HaHa wow...Warner Bros are crazy. The trailers look like a disaster. Why is every Studio trying so hard to copy MCU and doing it so wrong. Make a few good standalone movies and then make the team up. Even the DCEU is floundering badly.

Please don't mess up Aladdin Guy Ritchie.

If we consider man of steel, suicide squad, and bvs commercial flops in some universe than sure.
 
"It isn't particularly surprising that King Arthur flopped in North America. I don't remember the last time a medieval film was successful in this market. The story just doesn't seem to resonate here anymore, and someone tries to resurrect it seemingly every five to 10 years," says Wall Street analyst Eric Handler of MKM Partners.

I disagree. I think the story would still resonate well enough to allow blockbuster success if a film were handled properly. The issue isn't one of story so much as tone. People don't want a campy or overdriven modernized take on the legend.
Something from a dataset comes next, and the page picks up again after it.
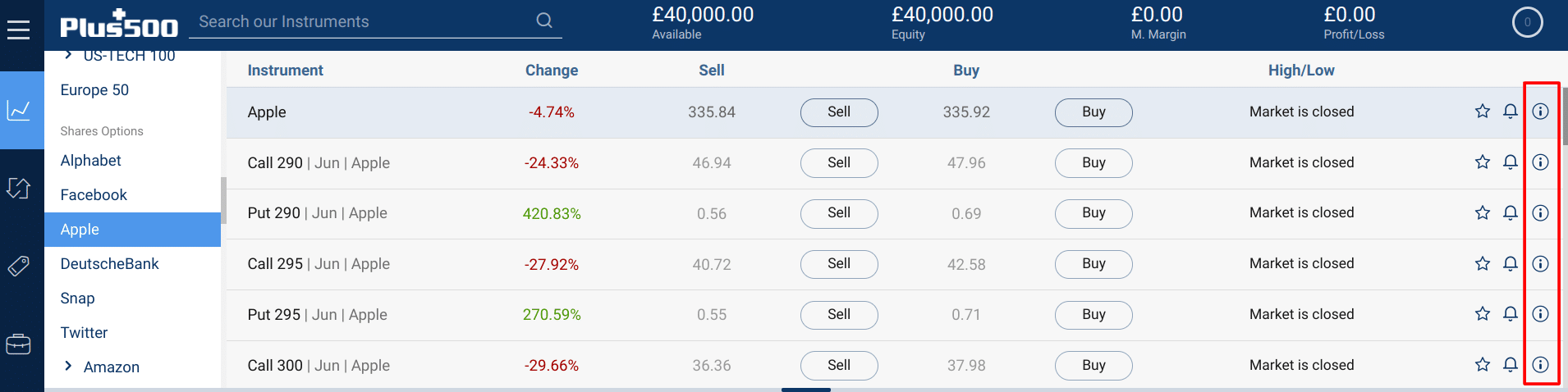Add Apple to favorites with the star
1568x392 pixels.
(x=1483, y=112)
Get a big name director to helm a film similar in tone and scope to Boorman's Excalibur with a few big stars in the cast and you'll get butts in seats.
 
Executive 1: We need a new franchise. But a franchise based on a familiar IP to help minimise the risk! What have we got?

Executive 2: ....King Arthur?

Executive 1:
(Sighs, reluctantly picks up phone)

You can insert The Mummy in there as well. It'll probably do better than King Arthur but no one is really asking for a Mummy reboot.
 

SlimySnake

Flashless at the Golden Globes
Movie was fantastic. It's snatch meets game of thrones. guy ritchie directed the shit out of this.

That said, audiences ditching guy ritchie after sherlock holmes is bizarre. maybe they needed a more bankable hero like RDJ. but i just dont know who that would be in this day and age.
 

Alrus

Member
I don't understand why any execs thought giving this goofy looking movie a 175M budget was a good idea.